Update README.md

58df1c9 verified about 2 months ago

5 kB

	---
	license: apache-2.0
	datasets:
	- Yaredoffice/geez-characters
	language:
	- am
	- ti
	pipeline_tag: image-classification
	library_name: keras
	tags:
	- geez
	- characters
	- ocr
	- geez ocr
	- amharic
	- tigrinya
	- onnx
	---

	# Geez Character OCR (Geez-Net)

	<!-- Provide a quick summary of what the model is/does. -->
	This model is a high-performance Optical Character Recognition (OCR) system specifically designed for the Geez script (Amharic, Tigrinya). It utilizes a Convolutional Neural Network (CNN) architecture to classify individual handwritten Geez characters from images with high accuracy.

	## Model Details

	### Model Description

	<!-- Provide a longer summary of what this model is. -->

	This model addresses the challenge of digital recognition for the Geez script by utilizing a deep CNN architecture. It is trained to accept a single character image and output one of 287 possible character classes. It has been optimized for web deployment using ONNX runtime.

	- Developed by: Yared Kassa
	- Shared by: Yared Kassa
	- Model type: Convolutional Neural Network (CNN) for Image Classification
	- Language(s): Amharic, Tigrinya (Geez Script)
	- License: apache-2.0
	- Finetuned from model: Trained from scratch

	### Model Sources [optional]

	<!-- Provide a basic links for the model. -->

	- Repository: [Yaredoffice/geez-characters](https://huggingface.co/Yaredoffice/geez-characters)

	## Uses

	<!-- Address questions around how the model is intended to be used, including foreseeable users of the model and those affected by the model. -->

	### Direct Use

	<!-- This section is for model use without fine-tuning or plugging into a larger ecosystem/app. -->

	The model is intended for direct use in digitizing handwritten Geez documents, educational language learning tools, and automated data entry systems.

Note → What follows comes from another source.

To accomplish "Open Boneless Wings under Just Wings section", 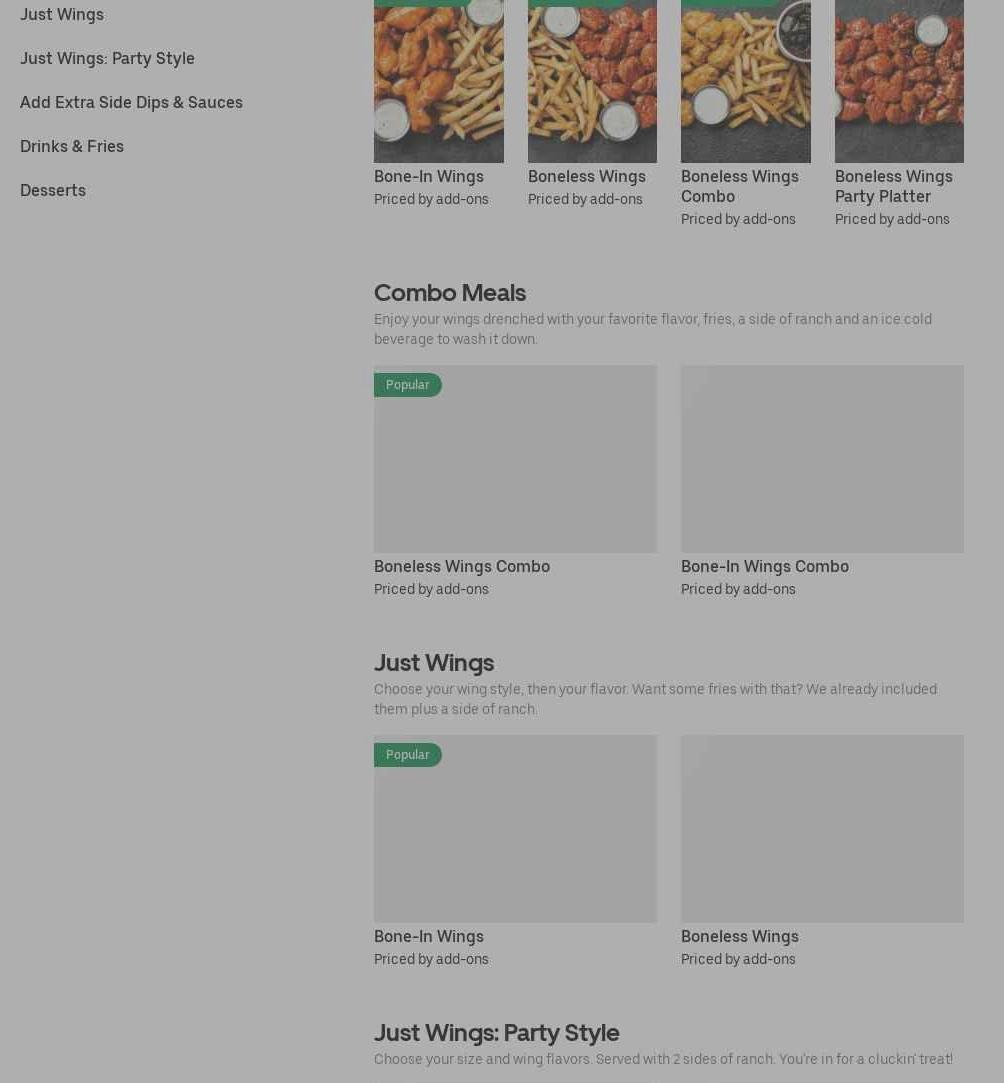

Users input a cropped image of a handwritten character, and the model returns the predicted character class and confidence score.


	### Downstream Use [optional]

	<!-- This section is for model use when fine-tuned for a task, or when plugged into a larger ecosystem/app. -->

	N/A (This is a standalone classification model).

	### Out-of-Scope Use

	<!-- This section addresses misuse, malicious use, and uses that the model will not work well for. -->

	The model is not designed for:
	- Full document OCR (it does not perform word segmentation or layout analysis).
	- Recognition of non-Geez scripts (Latin, Arabic, etc.).
	- Recognition of cursive or heavily stylized fonts not present in the training data.

	## Bias, Risks, and Limitations

	<!-- This section is meant to convey both technical and sociotechnical limitations. -->

	### Limitations

	1. Single Character Input: The model requires pre-segmented single-character images. It cannot process whole words or sentences directly.
	2. Input Quality: Performance may degrade on low-resolution or highly noisy images without pre-processing.
	3. Data Bias: While trained on ~400k augmented images, the model may be biased towards the specific handwriting styles present in the original 13k source dataset.

	### Recommendations

	<!-- This section is meant to convey recommendations with respect to bias, risk, and technical limitations. -->

	Users should implement a pre-processing pipeline to segment words into individual characters before feeding them into this model. Images should be normalized to 128x128 pixels and converted to grayscale.

	## Evaluation

	### Testing Data, Factors & Metrics

	#### Metrics
	- Accuracy: The primary metric used for evaluation.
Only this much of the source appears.